Group Exhibition Curated by Gao Minglu Opens at Contrasts Gallery
April 30, 2010 by All Art News
Filed under Art Events & Exhibitions
SHANGHAI.- Contrasts Gallery will present Maximalism in Contrasts, an exhibition curated by Gao Minglu that will feature work by Zhu Jinshi, Zhang Yu, Lei Hong and He Xiangyu. The exhibition will be open to the public April 30th – June 17th at Contrasts Gallery, No 181 Middle Jiangxi Road, g/f, Shanghai, China.
The focus of the exhibition is Maximalism, the philosophical core of Chinese abstract art. Maximalism places an emphasis on the spiritual experience of the artist in the process of creation. Its primary objective is to question and overthrow assumptions about the meaning of art. This exhibition is in keeping with Contrasts Gallery’s mission to present art influenced by Chinese literature and art theory.
In Maximalist theory, the meaning of a painting is not expressed by its surface or subject matter and a painting is not considered a unique and privileged product of human culture containing commonly held values of virtue and creativity. According to Maximalists, the meaning of art goes beyond language (yan bu jin yi) and comes from a dialogue between the artist and the material object, a response to the rapidly changing material world.
While the work in the exhibition is similar in appearance to modern or conceptual art, it has a different theoretical foundation.
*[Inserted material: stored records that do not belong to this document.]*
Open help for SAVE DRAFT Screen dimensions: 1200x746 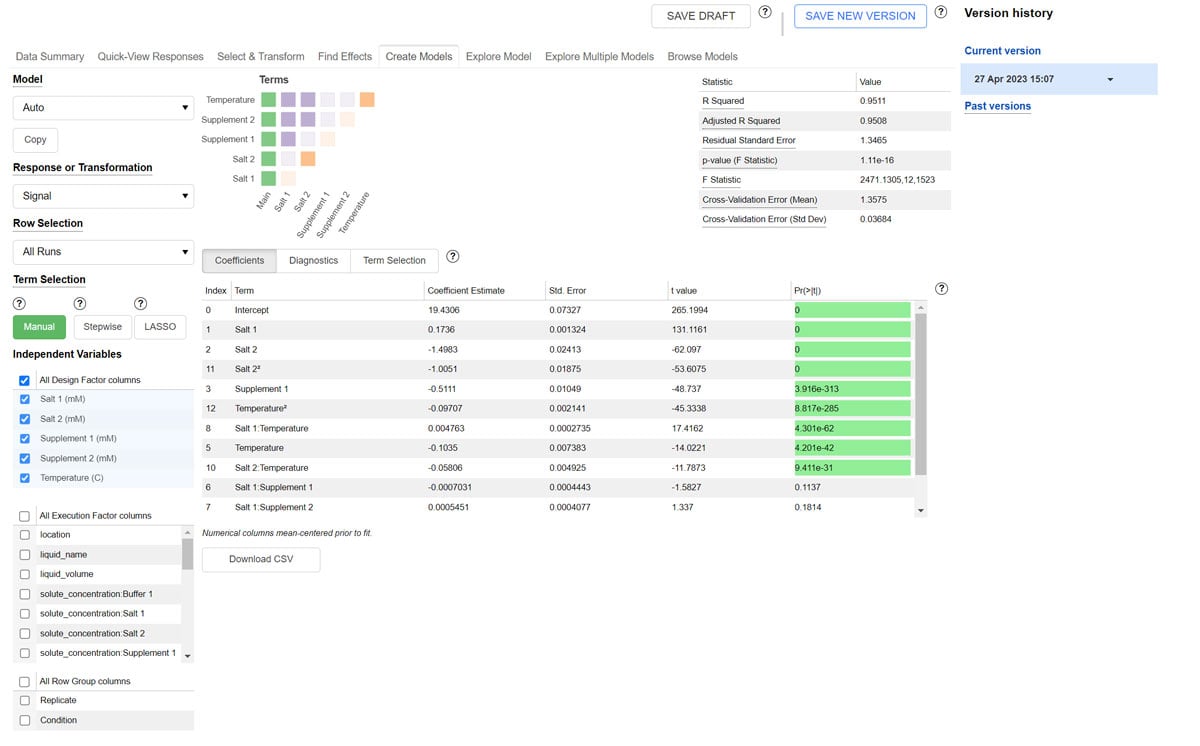tap(765, 11)
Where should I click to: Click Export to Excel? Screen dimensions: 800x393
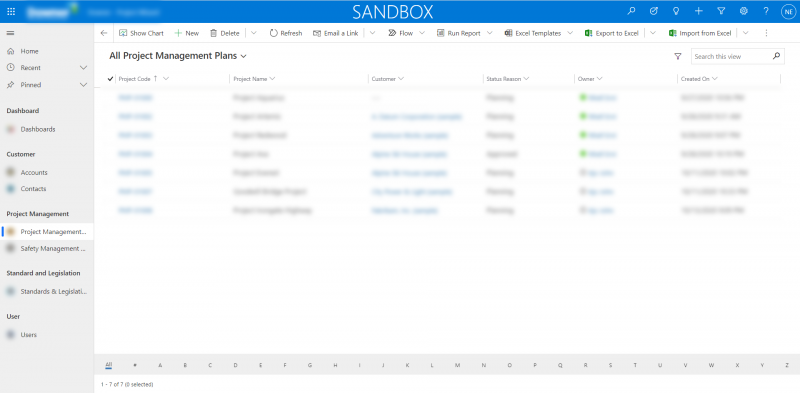612,33
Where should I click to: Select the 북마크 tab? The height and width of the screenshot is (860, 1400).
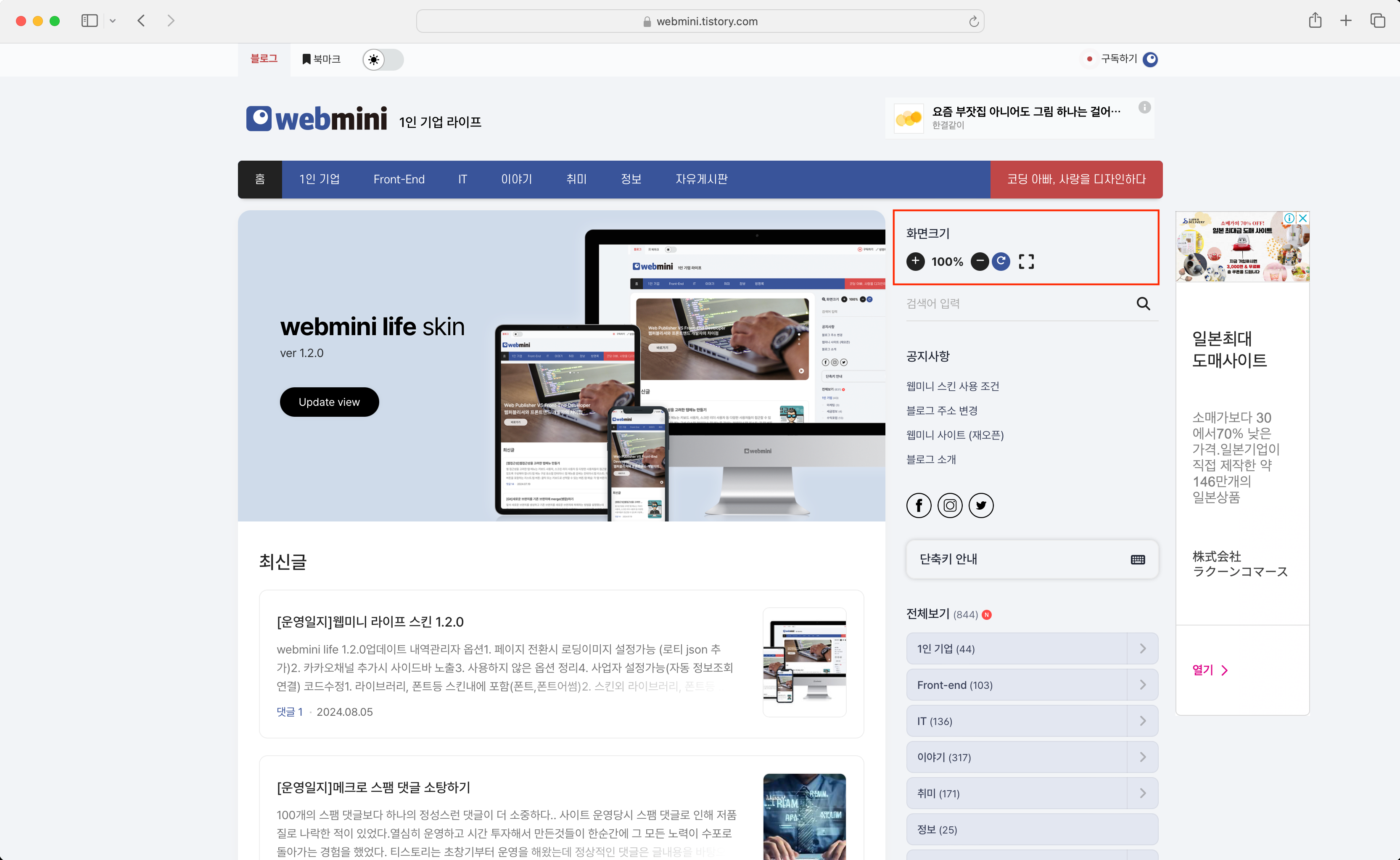click(x=321, y=59)
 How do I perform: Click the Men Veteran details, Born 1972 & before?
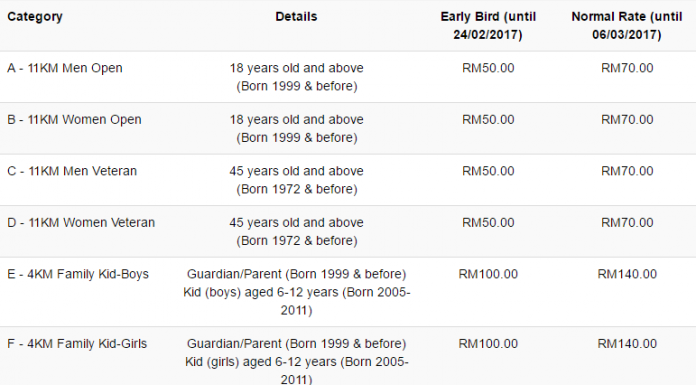tap(297, 190)
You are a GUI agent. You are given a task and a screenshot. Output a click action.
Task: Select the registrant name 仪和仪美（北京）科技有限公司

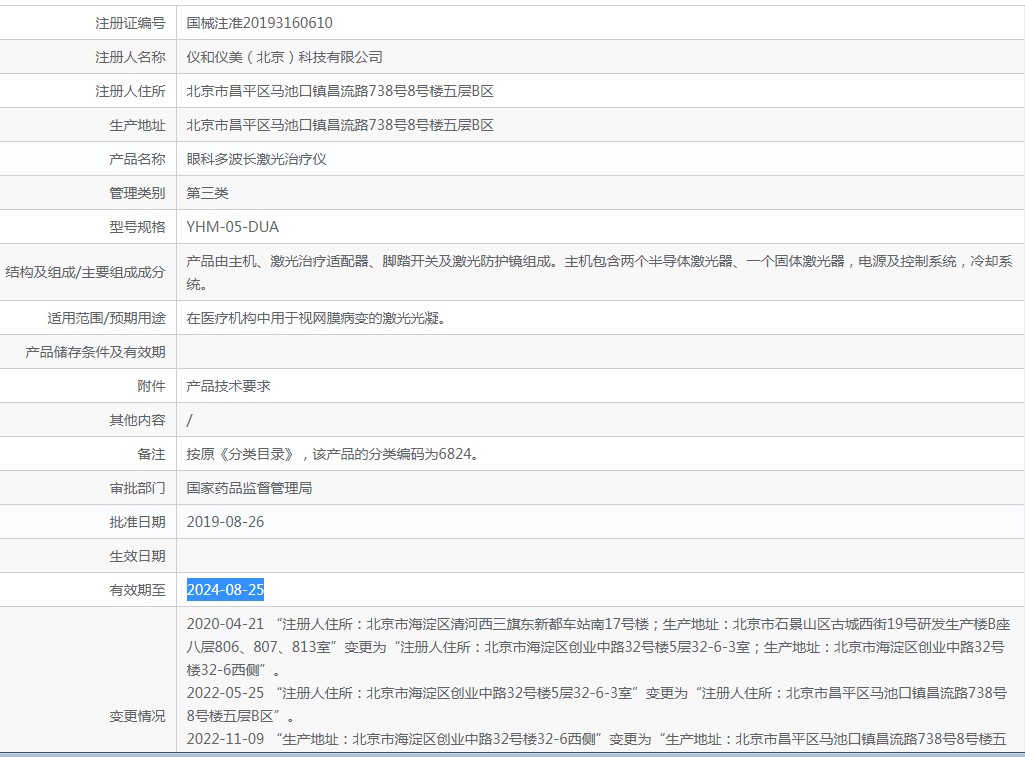pos(284,57)
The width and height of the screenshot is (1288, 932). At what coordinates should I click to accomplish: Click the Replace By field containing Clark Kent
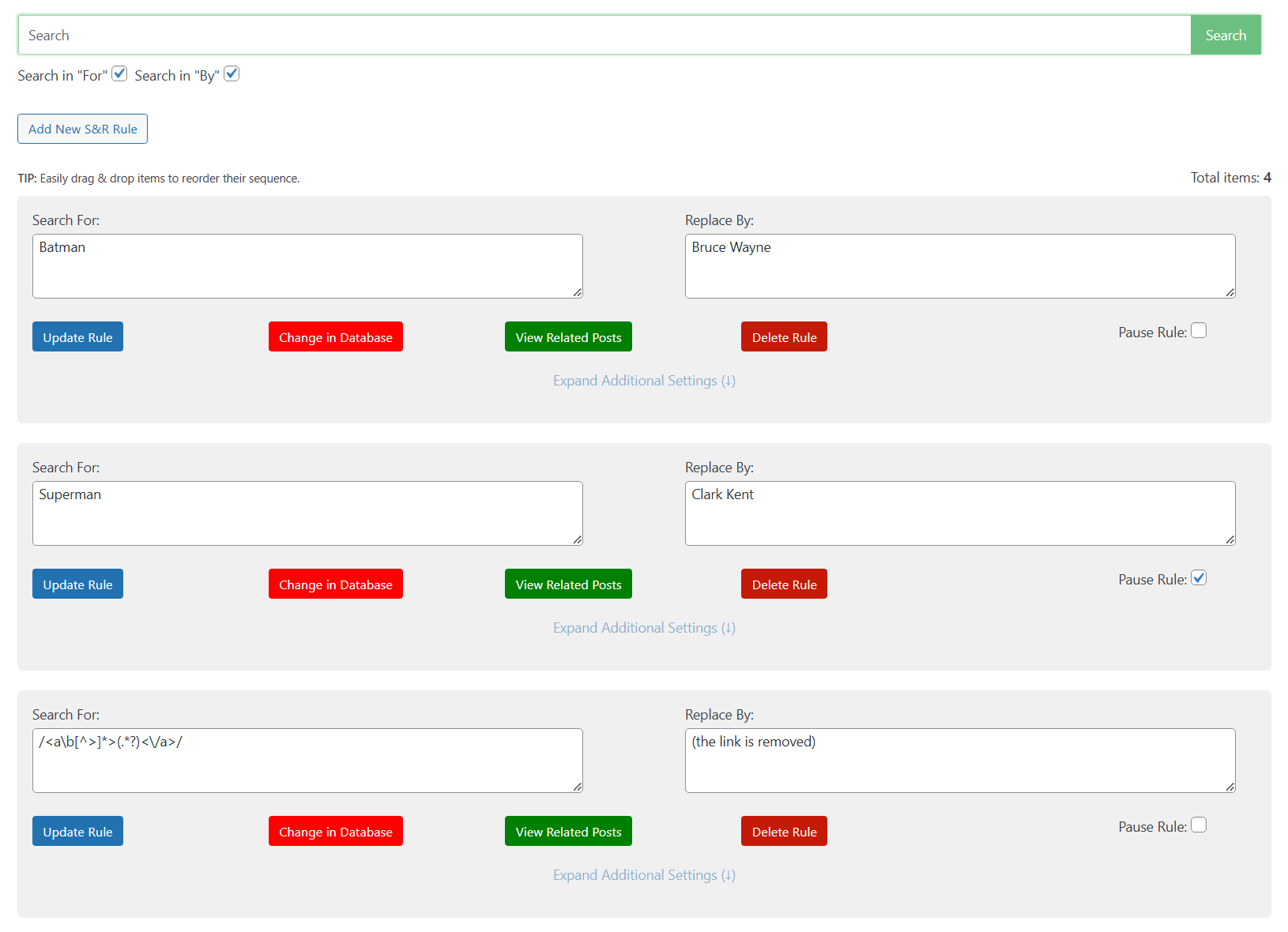[959, 513]
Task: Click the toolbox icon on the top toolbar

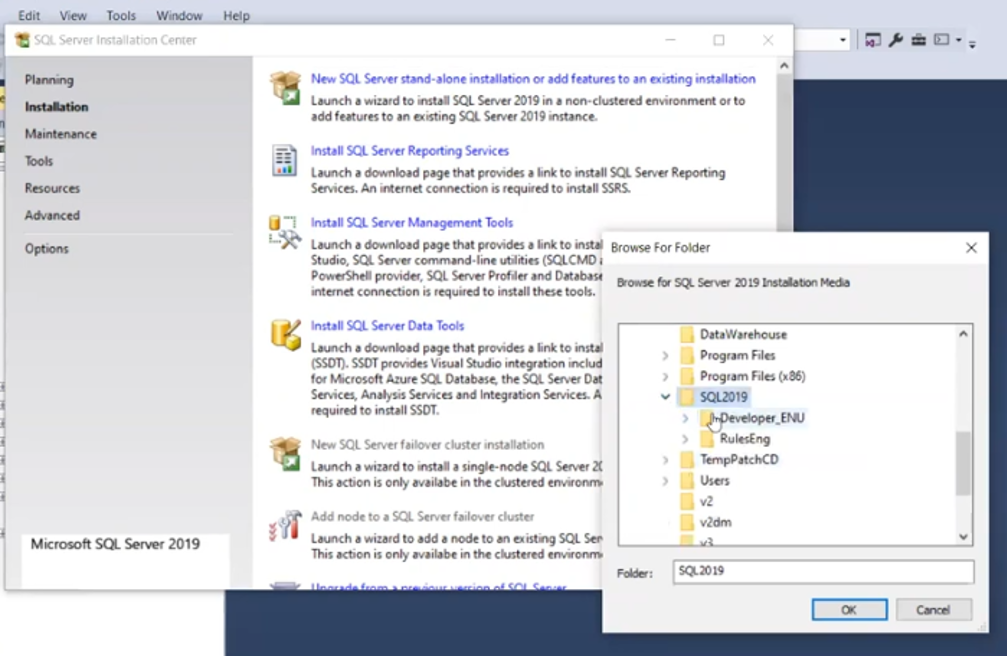Action: coord(919,40)
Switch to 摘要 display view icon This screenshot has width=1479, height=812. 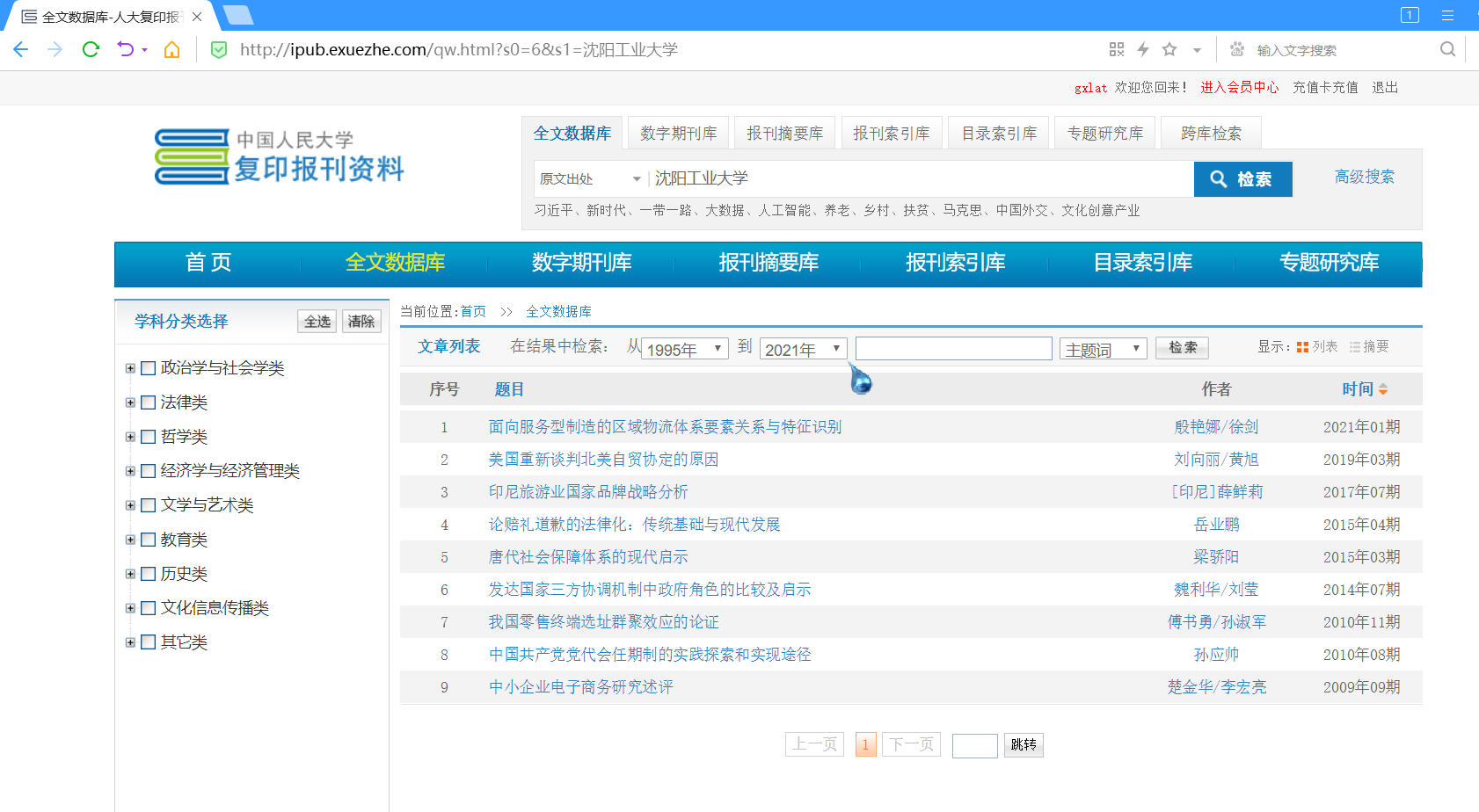[1355, 347]
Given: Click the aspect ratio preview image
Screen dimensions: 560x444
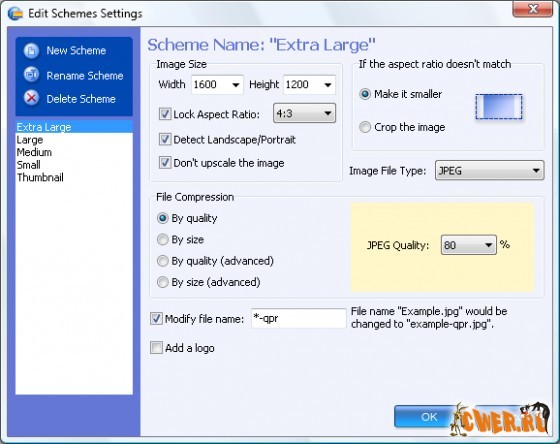Looking at the screenshot, I should tap(499, 107).
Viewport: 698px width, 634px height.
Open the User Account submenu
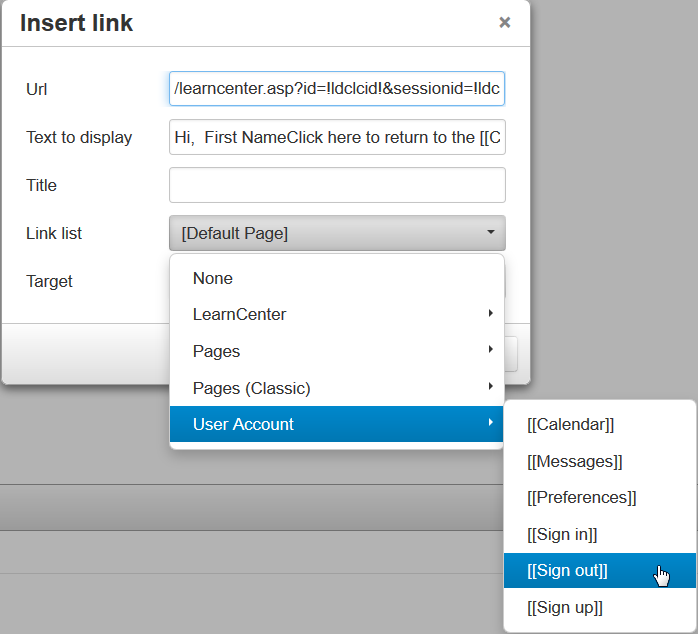pyautogui.click(x=244, y=424)
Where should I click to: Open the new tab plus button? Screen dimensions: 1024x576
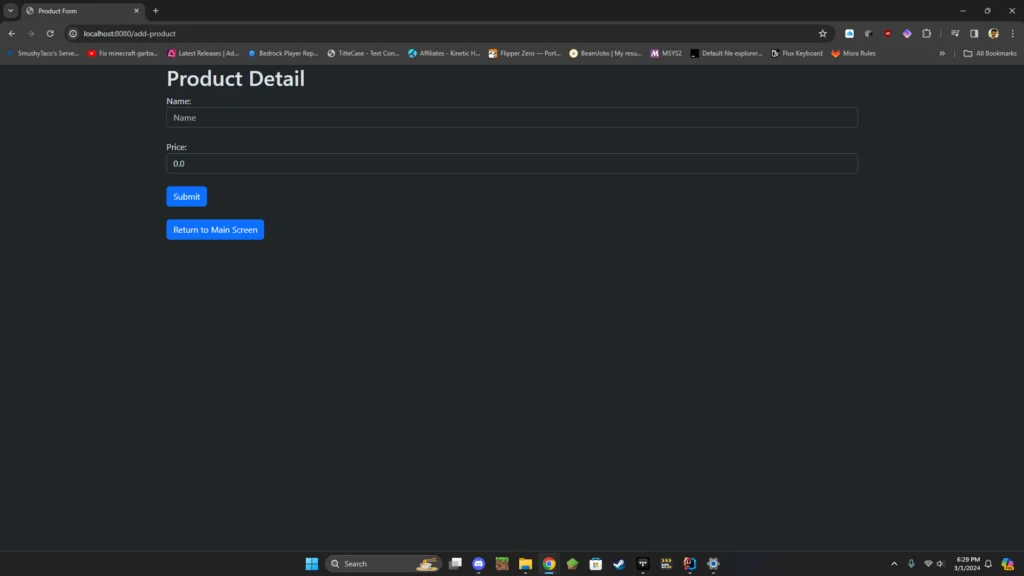[155, 11]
Most Maximalist artists consider their work to be incomplete and fragmented records of daily meditation. They do not adhere to compositional principles or ideas; their art is natural, repetitious and fragmentary. The work functions as what is often called a liushui zhang in Chinese, literally, “an account book of streaming water,” which means an everyday record of something that is extremely unimportant, micro-trivial and fragmented from daily life.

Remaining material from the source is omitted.